Aaron Judge opens up on fallout from ‘New York, New York’-gate

TAMPA — “No regrets,” Aaron Judge said Thursday, looking back at the zaniness that transpired last October. In addition to being the Yankees’ right fielder and feared slugger, he’ll retain his role as club DJ.

“That speaker will still be with me,” Judge told The Post at George M. Steinbrenner Field, where the Yankees defeated the Pirates 8-6. “I’ll still be playing songs after we win on getaway days. Nothing will change.”

Nothing should change for Judge, already one of the most respected and respectful players in the industry at 26. Really, if there’s a lesson to be learned from “New York, New York”-gate, it doesn’t concern attitude or actions. It concerns nothing more serious than logistics:

What happens at Fenway Park does not stay at Fenway Park.

“That’s the funny thing,” Judge explained. “On getaway days, I play music if we win, every single time. But most of the time, nobody hears it, because there’s usually tunnels that we’re going through to the bus.

“And the only way to get out of Fenway is through the concourse. That’s the only place to play it.”

Early in the morning Oct. 7, after Judge and the Yankees defeated the Red Sox, 6-2, to send the American League Division Series back to the Bronx with a 1-1 tie, Judge blasted “New York, New York” on his speaker as he headed to the bus for Logan Airport. Because the media occupies that same concourse area as it departs the visitors’ clubhouse, video of Judge and his song selection wound up on a tweet posted by Major League Baseball.

Suddenly, it became a thing, an alleged rival trolling, and boy, did the Red Sox take it personally. They partied to Frank Sinatra’s anthem in their clubhouse not only when they won the ALDS two days later at Yankee Stadium, but also when they defeated the Dodgers in Los Angeles to capture the World Series.

“I didn’t really know they [played it at the World Series]. It might have been later in the offseason [when I found out],” Judge said. “Someone either shared a video or something like that. But you just kind of laugh about it, to be honest. That’s all you really can do.”

To be clear, Judge said, “For me, it’s never for the opponent. Stuff like that, I play it for our team. I play music on the bus, to and from the bus, on the airplane. After a win, it’s for the team. It’s for nobody else except our team.”

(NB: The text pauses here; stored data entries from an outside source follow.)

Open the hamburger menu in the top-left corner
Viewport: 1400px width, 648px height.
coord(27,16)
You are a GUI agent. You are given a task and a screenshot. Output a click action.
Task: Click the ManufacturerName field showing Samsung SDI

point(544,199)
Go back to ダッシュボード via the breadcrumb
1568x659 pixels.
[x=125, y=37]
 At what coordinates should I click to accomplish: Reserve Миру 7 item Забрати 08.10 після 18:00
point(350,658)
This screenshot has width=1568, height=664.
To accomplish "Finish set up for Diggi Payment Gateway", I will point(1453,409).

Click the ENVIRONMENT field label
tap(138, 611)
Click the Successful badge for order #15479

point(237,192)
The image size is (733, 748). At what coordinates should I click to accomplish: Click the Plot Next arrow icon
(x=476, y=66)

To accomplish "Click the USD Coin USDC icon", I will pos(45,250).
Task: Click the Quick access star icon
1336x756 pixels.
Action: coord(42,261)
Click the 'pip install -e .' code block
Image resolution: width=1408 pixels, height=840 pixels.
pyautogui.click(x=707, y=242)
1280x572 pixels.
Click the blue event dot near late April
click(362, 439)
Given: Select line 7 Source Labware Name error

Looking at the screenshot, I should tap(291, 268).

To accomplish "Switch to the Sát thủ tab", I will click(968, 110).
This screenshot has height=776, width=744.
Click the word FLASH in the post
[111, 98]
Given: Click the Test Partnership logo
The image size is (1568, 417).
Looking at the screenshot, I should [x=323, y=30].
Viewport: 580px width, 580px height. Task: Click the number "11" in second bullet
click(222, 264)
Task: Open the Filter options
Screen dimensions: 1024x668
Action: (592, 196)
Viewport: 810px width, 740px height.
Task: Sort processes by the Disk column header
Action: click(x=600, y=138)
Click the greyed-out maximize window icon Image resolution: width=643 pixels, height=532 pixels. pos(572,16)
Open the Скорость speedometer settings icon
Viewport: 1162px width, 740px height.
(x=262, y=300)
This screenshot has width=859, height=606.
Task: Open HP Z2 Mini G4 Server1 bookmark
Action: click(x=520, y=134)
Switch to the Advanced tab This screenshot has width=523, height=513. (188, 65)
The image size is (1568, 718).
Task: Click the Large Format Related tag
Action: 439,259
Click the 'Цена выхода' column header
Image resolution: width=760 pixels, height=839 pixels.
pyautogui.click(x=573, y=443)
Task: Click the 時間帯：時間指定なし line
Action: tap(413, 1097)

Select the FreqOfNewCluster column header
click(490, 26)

The legendary song promoting The Big Apple’s greatness “is on the playlist,” Judge said. That night did not mark its debut as the getaway-day victory song, he added.

The sequence of events turned Judge into a target of teammate-turned-ESPN commentator Mark Teixeira, who scolded Judge on the air, saying, “You woke a sleeping giant” in the Red Sox. Judge shrugged off Teixeira’s criticism, and he enjoys widespread support in his clubhouse.

“I thought it was less intentional and a little more coincidental than [believed],” Aaron Boone said.

Shortly after the Yankees’ elimination last fall, CC Sabathia passionately defended Judge on his “R2C2” podcast, saying, “We played the music. It is what it is. We lost. [The Red Sox] played the music. So what? That didn’t make us lose the game. That didn’t make us lose the series, Judge playing that music. Not at all. They beat us. … It wasn’t even for the rivalry. It was just the way we were feeling.”

Sabathia said on Wednesday that time’s passing hadn’t changed his opinion at all.

Judge knows that his accomplishments, his actual size and his status as a star Yankee draw intense scrutiny. He’s figured it out pretty well so far, becoming a team leader and honoring his status as “the kind of player that can become a face of the game,” as commissioner Rob Manfred called him two years ago. Besides, even if he had been trolling the Red Sox, that’s about as innocuous as it gets.

So he should keep DJ-ing, keep pumping up his teammates. Maybe just keep the volume down at Fenway a little, and he’ll remain golden.